Is some XML (parser) context somehow being shared / carried over between
postgresql processes?  postmaster does not seem to want to run under
valgrind at all (perhaps low memory in the VM? should it work easily?) so I
don't have more details about what it thinks goes wrong. I'll keep looking,
but any suggestions are very welcome!

Best,
Dennis

Re: BUG #6086: Segmentation fault

От
Robert Haas
Дата:
On Sun, Jul 24, 2011 at 5:06 PM, noordsij <noordsij@cs.helsinki.fi> wrote:
>> Any idea what query triggered this?
>
> Only up to which stored procedure (which itself contains multiple
> statements).

If you provide a reproducible test case, we can probably get this fixed.

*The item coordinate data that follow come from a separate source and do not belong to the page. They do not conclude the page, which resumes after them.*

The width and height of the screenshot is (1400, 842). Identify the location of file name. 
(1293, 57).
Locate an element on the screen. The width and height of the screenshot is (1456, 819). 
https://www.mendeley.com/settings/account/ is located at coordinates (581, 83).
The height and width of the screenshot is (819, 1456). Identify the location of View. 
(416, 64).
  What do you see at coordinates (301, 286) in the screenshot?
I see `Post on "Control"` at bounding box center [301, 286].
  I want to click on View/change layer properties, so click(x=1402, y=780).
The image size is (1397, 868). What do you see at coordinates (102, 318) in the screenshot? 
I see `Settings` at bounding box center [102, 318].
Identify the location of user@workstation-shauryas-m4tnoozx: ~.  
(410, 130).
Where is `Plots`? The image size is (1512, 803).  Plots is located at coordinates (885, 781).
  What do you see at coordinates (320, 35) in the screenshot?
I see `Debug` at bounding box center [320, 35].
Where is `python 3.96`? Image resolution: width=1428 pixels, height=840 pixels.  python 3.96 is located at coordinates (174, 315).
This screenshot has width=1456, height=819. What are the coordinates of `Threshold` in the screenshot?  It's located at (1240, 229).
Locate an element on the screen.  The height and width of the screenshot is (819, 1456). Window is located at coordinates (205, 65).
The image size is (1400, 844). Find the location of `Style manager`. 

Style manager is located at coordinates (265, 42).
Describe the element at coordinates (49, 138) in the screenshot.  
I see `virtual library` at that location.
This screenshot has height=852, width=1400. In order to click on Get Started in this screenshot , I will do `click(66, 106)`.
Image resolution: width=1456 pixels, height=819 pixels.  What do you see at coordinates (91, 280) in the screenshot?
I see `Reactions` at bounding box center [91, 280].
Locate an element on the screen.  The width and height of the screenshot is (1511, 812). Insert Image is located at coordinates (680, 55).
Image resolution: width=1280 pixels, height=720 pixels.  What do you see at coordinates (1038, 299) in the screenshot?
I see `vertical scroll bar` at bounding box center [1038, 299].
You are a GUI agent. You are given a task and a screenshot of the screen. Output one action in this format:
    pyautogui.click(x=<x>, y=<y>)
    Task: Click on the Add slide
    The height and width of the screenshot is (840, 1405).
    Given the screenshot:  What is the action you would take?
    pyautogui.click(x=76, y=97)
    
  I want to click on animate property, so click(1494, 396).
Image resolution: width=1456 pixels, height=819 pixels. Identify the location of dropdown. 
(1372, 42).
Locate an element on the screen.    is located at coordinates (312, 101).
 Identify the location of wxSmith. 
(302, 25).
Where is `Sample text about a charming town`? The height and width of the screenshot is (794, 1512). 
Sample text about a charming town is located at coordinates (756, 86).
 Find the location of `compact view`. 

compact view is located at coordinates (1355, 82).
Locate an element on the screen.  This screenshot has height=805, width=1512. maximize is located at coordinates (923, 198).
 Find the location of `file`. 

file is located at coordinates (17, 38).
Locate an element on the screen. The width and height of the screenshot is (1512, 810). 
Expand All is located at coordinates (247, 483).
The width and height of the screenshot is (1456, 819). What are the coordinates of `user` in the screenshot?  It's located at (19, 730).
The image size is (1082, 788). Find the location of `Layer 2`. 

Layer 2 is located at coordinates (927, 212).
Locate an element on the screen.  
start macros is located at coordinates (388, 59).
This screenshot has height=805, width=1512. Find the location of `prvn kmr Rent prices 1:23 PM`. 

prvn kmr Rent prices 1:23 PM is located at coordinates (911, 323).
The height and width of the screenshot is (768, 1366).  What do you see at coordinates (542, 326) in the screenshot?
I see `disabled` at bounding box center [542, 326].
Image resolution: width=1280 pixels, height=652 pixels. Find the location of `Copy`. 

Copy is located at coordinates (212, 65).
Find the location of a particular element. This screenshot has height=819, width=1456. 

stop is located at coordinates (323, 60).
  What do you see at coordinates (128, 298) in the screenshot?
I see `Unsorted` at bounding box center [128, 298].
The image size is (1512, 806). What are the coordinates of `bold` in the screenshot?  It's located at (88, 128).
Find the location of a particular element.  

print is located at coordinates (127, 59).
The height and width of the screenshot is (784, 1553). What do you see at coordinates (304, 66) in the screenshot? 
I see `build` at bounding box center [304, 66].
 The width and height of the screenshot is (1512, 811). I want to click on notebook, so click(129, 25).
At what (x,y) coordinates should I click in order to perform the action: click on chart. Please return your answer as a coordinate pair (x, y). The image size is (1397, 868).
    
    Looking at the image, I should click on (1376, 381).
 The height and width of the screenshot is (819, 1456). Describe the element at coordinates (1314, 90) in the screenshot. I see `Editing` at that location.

Otherwise, we probably can't.

--
Robert Haas
EnterpriseDB: http://www.enterprisedb.com
The Enterprise PostgreSQL Company

Re: BUG #6086: Segmentation fault

От
Alvaro Herrera
Дата:
Excerpts from Robert Haas's message of lun jul 25 11:20:55 -0400 2011:
> On Sun, Jul 24, 2011 at 5:06 PM, noordsij <noordsij@cs.helsinki.fi> wrote:
> >> Any idea what query triggered this?
> >
> > Only up to which stored procedure (which itself contains multiple
> > statements).
>
> If you provide a reproducible test case, we can probably get this fixed.
>
> Otherwise, we probably can't.

But why is libxml calling pthread_mutex_lock and such?  Unless libxml is
making itself multithread inside a backend, that shouldn't matter --
much less cause a crash.

Note (to the OP) that it's totally unexpected to have a Postgres backend
become multithreaded, and has been shown to be dangerous when a library
made it so.

--
Álvaro Herrera <alvherre@commandprompt.com>
The PostgreSQL Company - Command Prompt, Inc.
PostgreSQL Replication, Consulting, Custom Development, 24x7 support

Re: BUG #6086: Segmentation fault

От
Stefan Kaltenbrunner
Дата:
On 07/25/2011 05:57 PM, Alvaro Herrera wrote:
> Excerpts from Robert Haas's message of lun jul 25 11:20:55 -0400 2011:
>> On Sun, Jul 24, 2011 at 5:06 PM, noordsij <noordsij@cs.helsinki.fi> wrote:
>>>> Any idea what query triggered this?
>>>
>>> Only up to which stored procedure (which itself contains multiple
>>> statements).
>>
>> If you provide a reproducible test case, we can probably get this fixed.
>>
>> Otherwise, we probably can't.
>
> But why is libxml calling pthread_mutex_lock and such?  Unless libxml is
> making itself multithread inside a backend, that shouldn't matter --
> much less cause a crash.
>
> Note (to the OP) that it's totally unexpected to have a Postgres backend
> become multithreaded, and has been shown to be dangerous when a library
> made it so.

well we have seen issues on freebsd in the past with libraries there
being compiled with threading support which caused them to get
ridiculous low stack limits.
Maybe it would be worth trying to recompile the libxml port without
threading support (if that is an option).


Stefan

Re: BUG #6086: Segmentation fault

От
noordsij
Дата:
After a few hours of watching strange things happening I finally stumbled
on the cause.

Very short summary: the postgres binary needs to be linked to libpthread,
as this will ensure a special fork() inside libthr (the FreeBSD libpthread
implementation/wrapper) is used which correctly deals with any pthread
usage (I am guessing especially statically initialized pthread_X variables
in for example libxml2).

This can be accomplished by adding "-lpthread" to the LDFLAGS when building
either libxml2 or postgresql itself, or by preloading libpthread.so when
starting postgresql.

Before advocating any particular solution, I'd like to throw this out first
and see how strongly people feel about this.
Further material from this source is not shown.